- Passage provided:
[Start of section]
All we really can do is deal with whatever we're dealt with. If you want to adopt, then that's fine and admirable of you. If you take the antinatalismpill well, I'm not into that, but good luck.
I think you should take a bit of time to confirm that you're a lesbian first and that it's not just some temporary thing that you're feeling.
If however, you're convinced that you are and you want to break up with him, then like most breakups, it's always best to do it in person, keep it simple and to the point.
>>46781>I am now fully convinced that I'm a lesbian or that I'm really, really into women.
Are you no longer attracted to your bf at all or something? You could be bi, or you could be hetero with a crossdressing kink, or any number of other intermediate situations. Be careful about jumping to conclusions.
Remember that there are guys who love getting pegged by women but would never be attracted to an actual man. Sexuality isn't necessarily so black and white.
[End of section]
(Stored data)
[Start of section]
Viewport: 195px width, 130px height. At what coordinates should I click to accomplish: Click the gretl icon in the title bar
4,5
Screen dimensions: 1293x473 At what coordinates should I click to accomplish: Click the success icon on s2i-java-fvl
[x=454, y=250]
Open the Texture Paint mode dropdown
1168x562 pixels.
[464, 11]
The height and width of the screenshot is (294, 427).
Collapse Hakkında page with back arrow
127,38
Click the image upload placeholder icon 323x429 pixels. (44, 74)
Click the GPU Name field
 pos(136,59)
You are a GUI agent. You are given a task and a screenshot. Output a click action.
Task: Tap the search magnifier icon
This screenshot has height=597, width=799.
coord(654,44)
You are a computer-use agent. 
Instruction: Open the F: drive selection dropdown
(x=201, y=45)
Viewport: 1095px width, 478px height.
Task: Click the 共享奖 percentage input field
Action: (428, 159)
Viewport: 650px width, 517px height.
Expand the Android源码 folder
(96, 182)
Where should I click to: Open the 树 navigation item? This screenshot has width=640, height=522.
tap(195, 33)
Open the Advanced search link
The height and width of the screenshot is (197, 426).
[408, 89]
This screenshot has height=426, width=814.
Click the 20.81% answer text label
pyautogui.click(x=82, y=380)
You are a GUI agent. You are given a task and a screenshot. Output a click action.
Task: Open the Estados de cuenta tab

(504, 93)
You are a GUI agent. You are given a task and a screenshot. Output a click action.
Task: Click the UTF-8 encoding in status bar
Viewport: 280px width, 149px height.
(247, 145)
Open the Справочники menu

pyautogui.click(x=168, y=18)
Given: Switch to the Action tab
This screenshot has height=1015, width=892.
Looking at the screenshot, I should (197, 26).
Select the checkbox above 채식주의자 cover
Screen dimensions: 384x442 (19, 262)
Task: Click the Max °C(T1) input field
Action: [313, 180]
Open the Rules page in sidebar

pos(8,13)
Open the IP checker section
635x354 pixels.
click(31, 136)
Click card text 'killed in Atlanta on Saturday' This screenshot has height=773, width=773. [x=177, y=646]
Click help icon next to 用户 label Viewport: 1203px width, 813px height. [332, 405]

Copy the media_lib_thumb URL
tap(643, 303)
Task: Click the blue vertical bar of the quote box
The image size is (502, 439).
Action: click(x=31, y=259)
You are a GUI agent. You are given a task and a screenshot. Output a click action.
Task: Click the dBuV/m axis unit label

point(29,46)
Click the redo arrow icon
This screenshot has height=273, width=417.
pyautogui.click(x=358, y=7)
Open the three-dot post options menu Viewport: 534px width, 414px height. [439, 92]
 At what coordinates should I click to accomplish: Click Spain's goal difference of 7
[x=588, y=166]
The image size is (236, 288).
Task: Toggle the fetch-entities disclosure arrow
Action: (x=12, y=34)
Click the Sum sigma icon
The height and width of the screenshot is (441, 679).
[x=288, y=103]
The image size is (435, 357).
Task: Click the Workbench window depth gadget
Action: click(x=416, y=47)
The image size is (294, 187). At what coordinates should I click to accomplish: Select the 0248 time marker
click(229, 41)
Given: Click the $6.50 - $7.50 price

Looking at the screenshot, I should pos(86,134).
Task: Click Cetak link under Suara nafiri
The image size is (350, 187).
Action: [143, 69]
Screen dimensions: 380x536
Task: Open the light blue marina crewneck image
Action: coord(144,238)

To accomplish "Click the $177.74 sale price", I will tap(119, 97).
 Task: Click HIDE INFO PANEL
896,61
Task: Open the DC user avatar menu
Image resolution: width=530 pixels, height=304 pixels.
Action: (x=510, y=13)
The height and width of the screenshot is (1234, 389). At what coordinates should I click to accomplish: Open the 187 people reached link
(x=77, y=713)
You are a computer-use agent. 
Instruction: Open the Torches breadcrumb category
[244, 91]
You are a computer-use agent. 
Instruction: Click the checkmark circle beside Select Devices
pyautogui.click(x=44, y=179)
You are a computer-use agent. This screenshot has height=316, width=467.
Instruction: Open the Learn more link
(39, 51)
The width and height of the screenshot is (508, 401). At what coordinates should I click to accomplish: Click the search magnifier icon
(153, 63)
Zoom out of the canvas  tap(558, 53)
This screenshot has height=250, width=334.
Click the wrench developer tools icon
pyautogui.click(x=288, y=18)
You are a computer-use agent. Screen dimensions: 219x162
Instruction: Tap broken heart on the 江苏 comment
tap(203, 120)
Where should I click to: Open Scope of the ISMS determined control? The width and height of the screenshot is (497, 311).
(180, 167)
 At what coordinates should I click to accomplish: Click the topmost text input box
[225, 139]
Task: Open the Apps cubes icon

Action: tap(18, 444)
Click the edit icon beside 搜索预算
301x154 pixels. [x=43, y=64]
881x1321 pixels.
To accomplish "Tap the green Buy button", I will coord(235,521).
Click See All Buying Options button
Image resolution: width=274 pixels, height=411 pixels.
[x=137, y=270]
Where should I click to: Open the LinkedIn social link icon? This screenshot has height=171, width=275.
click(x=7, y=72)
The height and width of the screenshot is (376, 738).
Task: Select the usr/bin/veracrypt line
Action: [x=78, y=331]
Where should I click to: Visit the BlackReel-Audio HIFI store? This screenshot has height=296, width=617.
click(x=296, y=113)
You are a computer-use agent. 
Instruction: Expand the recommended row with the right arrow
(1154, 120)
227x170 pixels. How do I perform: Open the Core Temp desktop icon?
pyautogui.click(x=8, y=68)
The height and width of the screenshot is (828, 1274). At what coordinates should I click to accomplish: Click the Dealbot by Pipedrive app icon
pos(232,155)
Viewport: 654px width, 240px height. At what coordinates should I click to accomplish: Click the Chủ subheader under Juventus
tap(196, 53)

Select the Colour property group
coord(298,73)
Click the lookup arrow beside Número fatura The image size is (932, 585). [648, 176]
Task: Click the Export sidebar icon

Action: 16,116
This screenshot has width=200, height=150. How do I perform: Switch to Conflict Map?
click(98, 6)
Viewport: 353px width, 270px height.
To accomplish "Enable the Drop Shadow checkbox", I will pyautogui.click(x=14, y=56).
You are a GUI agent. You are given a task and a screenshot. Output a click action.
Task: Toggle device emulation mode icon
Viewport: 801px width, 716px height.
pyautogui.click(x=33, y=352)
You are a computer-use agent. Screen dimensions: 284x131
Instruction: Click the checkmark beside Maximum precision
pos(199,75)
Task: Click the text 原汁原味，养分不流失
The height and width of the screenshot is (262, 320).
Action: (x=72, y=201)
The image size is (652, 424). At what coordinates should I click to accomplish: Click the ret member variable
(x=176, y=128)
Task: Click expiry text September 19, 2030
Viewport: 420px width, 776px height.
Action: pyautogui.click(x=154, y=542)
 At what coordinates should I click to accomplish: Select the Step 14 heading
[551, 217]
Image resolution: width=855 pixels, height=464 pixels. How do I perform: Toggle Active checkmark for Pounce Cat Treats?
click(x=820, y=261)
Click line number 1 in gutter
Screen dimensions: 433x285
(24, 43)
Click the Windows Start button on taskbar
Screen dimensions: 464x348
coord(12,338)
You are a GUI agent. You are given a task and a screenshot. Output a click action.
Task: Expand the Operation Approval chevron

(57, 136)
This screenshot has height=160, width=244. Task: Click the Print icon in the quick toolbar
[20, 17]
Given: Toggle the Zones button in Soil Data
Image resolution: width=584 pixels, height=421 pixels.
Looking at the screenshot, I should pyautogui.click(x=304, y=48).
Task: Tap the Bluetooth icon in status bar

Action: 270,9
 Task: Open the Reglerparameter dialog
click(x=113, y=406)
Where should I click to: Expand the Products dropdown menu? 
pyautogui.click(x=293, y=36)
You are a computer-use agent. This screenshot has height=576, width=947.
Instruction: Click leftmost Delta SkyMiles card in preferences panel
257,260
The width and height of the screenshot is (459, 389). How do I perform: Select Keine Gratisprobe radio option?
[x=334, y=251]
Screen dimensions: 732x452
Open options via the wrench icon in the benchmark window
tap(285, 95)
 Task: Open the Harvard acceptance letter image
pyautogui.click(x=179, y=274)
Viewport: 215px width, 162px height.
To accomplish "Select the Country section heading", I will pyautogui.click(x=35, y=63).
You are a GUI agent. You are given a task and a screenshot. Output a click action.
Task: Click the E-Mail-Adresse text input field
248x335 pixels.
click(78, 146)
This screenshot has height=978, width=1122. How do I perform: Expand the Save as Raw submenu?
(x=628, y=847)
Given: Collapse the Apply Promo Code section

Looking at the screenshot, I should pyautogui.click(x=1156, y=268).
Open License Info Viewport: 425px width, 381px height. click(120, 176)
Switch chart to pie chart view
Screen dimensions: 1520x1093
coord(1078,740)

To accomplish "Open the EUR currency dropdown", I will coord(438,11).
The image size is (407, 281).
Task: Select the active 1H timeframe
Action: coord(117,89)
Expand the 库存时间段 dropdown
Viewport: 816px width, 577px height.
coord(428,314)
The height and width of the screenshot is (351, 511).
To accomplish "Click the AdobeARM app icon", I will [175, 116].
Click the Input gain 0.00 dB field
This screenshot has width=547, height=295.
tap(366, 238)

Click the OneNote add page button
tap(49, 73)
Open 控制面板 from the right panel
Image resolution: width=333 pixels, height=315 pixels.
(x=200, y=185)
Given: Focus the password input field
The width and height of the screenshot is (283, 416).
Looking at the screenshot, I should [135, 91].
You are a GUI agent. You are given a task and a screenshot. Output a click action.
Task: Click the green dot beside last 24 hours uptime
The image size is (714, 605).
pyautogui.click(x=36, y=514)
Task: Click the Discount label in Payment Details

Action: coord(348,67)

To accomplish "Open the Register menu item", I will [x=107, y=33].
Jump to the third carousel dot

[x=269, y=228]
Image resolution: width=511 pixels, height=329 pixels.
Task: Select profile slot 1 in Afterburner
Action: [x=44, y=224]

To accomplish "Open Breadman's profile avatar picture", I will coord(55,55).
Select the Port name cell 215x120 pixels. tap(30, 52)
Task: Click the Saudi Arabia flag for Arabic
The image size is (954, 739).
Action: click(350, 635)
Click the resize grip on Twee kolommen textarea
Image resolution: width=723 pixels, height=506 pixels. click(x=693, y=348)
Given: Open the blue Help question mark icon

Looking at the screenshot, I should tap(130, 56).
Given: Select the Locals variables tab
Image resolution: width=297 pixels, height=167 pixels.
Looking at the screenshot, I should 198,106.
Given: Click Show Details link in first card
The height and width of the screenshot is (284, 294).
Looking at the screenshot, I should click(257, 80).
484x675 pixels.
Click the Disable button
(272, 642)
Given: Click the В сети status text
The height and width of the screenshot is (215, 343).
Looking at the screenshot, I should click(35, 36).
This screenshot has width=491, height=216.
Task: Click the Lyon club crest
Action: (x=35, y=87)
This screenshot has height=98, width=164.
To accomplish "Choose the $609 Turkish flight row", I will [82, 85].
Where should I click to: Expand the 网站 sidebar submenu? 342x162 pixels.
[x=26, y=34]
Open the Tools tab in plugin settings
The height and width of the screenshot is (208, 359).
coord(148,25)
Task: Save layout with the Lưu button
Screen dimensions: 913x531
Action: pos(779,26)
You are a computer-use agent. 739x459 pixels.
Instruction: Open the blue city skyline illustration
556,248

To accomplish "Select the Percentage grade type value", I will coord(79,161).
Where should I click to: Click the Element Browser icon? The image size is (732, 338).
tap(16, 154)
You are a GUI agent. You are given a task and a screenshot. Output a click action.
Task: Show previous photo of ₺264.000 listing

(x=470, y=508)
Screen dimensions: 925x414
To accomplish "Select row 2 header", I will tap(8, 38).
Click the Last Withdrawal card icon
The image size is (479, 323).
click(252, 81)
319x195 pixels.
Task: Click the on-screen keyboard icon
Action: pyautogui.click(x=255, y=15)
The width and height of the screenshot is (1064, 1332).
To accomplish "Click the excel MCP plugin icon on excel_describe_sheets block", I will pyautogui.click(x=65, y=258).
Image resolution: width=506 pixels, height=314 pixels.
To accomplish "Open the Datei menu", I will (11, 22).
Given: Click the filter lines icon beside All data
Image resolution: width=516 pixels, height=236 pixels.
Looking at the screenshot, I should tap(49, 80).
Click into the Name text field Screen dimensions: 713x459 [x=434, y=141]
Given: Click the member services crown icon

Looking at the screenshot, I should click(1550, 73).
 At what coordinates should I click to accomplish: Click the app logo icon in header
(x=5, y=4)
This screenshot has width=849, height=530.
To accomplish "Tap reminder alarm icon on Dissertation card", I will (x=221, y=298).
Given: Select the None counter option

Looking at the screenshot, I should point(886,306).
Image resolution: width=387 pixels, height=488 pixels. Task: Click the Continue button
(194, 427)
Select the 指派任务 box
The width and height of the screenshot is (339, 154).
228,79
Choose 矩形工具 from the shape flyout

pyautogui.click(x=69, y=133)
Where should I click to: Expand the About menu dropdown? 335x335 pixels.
[End of section]
- Things to do:
(1) Decide whether each statement below agrees with the passage, answering yes or no and quoting the deciding words of the passage: (a) The passage recommends ending the relationship in person. (b) The passage holds that sexuality is always black and white. (c) The passage shares the antinatalist outlook.
(2) Reproduce the stretch of the passage from "All we really" through "that you're feeling.", copied word for word.

- Answers to the problems:
(1)
(a) Yes: "it's always best to do it in person, keep it simple and to the point."
(b) No: "Sexuality isn't necessarily so black and white."
(c) No: "I'm not into that, but good luck."

(2)
All we really can do is deal with whatever we're dealt with. If you want to adopt, then that's fine and admirable of you. If you take the antinatalismpill well, I'm not into that, but good luck.
I think you should take a bit of time to confirm that you're a lesbian first and that it's not just some temporary thing that you're feeling.